I have been thrown down on the mat by some fmoms for using the word "choice" in relation to relinquishment. They had no choices themselves. I get that. My bad. 

But you know, some fmoms did choose to give up their kids. Mine is one of those. She was slow to come to the reunion table. She took 11 years to talk to me, and among her first words were the charming, "I wish I had aborted you." She wasn't the wounded woman whom you describe in your paragraphs above. Although you say "most," not all mothers "did not EVER give you away." I feel that your use of "most" pathologizes those of us who didn't get the presumably "normative" experience of the distraught mother who had her baby pried from her arms against her will.  

I think that the best discussions about adoption occur when we recognize that while we may share some experiences and feelings, adoptees' relationships with our families are all very, very different. There are as many stories as there are adoptees and mothers. It's extremely important to be respectful of individual differences in how adoptees think of their relationships with their mothers.

◆ **Data provided**

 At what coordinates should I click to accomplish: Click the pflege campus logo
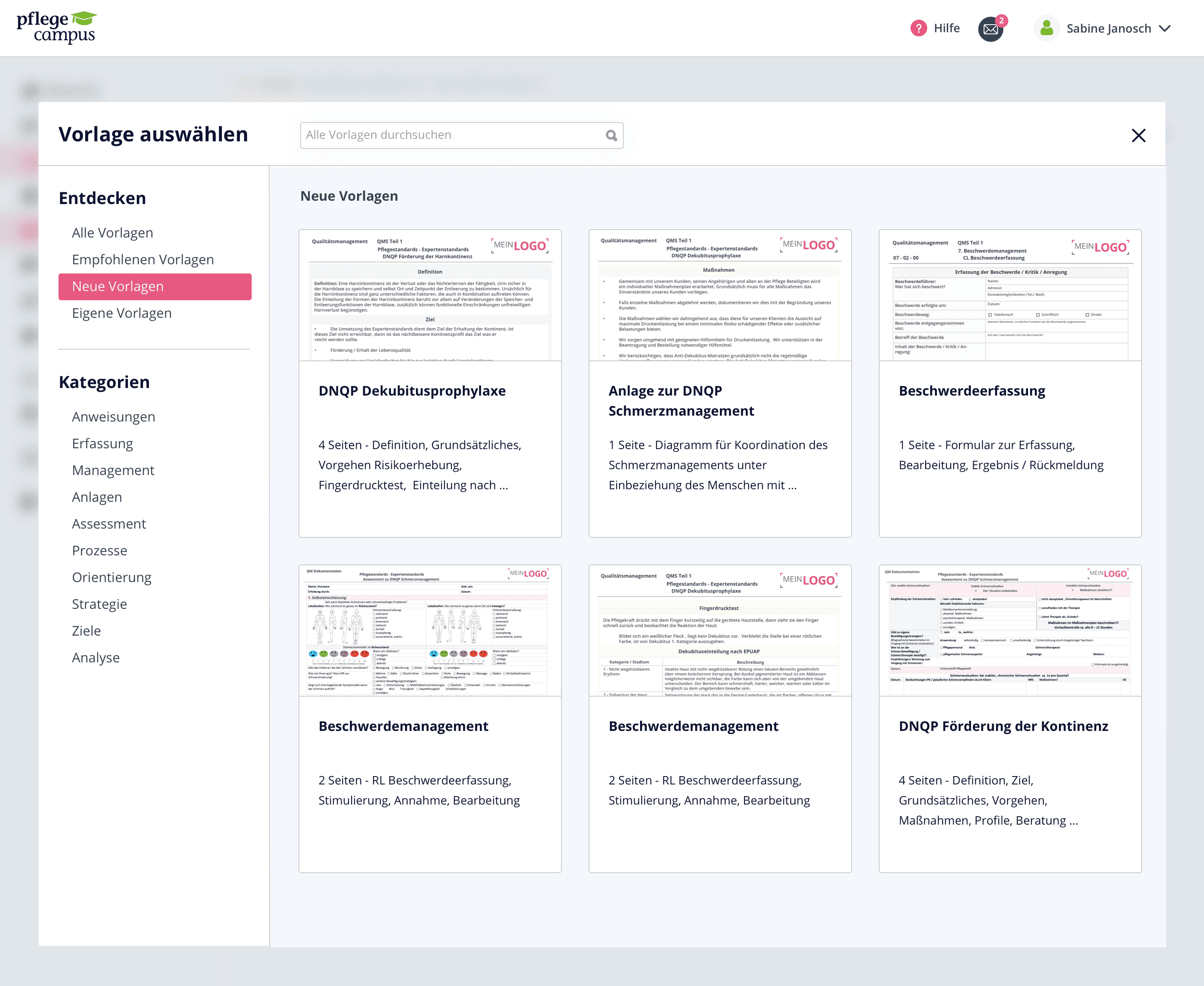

◆ **Exercise task 1**
In the adoption comment, how many years did the writer's mother take before talking to the writer?
◆ **Exercise task 2**
Copy the adoption comment word for word, from "But you know, some" up to and including "against her will.".

◆ **Final answer 1**
She took 11 years.

◆ **Final answer 2**
But you know, some fmoms did choose to give up their kids. Mine is one of those. She was slow to come to the reunion table. She took 11 years to talk to me, and among her first words were the charming, "I wish I had aborted you." She wasn't the wounded woman whom you describe in your paragraphs above. Although you say "most," not all mothers "did not EVER give you away." I feel that your use of "most" pathologizes those of us who didn't get the presumably "normative" experience of the distraught mother who had her baby pried from her arms against her will.